WRITTEN TASK: Echo back every line from the one containing "This screenshot has width=368, height=454." through the one containing "center [431, 144].", including both of those lines.

- - - - -

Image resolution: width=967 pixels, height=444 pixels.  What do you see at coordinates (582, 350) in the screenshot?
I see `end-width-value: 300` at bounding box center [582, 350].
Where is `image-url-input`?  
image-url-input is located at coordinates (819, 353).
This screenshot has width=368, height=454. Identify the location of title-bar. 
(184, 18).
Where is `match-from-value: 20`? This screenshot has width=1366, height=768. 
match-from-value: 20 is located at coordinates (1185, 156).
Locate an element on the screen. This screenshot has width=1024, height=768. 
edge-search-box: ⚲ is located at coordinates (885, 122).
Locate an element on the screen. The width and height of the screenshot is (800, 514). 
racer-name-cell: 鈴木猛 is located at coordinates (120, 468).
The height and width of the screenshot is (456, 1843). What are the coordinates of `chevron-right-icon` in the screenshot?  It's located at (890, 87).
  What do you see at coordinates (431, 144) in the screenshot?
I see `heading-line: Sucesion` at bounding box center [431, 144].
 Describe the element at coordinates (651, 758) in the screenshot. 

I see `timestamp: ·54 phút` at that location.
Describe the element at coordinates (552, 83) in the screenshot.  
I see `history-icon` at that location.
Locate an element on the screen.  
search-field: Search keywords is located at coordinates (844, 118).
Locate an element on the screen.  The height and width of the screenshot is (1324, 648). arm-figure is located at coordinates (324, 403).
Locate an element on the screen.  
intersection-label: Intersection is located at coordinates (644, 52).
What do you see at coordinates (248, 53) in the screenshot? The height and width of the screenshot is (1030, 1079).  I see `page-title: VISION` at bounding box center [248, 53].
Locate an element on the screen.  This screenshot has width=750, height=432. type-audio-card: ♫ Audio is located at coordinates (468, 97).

- - - - -

EXPECTED OUTPUT:
This screenshot has width=368, height=454. Identify the location of title-bar. 
(184, 18).
Where is `match-from-value: 20`? This screenshot has width=1366, height=768. 
match-from-value: 20 is located at coordinates (1185, 156).
Locate an element on the screen. This screenshot has width=1024, height=768. 
edge-search-box: ⚲ is located at coordinates (885, 122).
Locate an element on the screen. The width and height of the screenshot is (800, 514). 
racer-name-cell: 鈴木猛 is located at coordinates (120, 468).
The height and width of the screenshot is (456, 1843). What are the coordinates of `chevron-right-icon` in the screenshot?  It's located at (890, 87).
  What do you see at coordinates (431, 144) in the screenshot?
I see `heading-line: Sucesion` at bounding box center [431, 144].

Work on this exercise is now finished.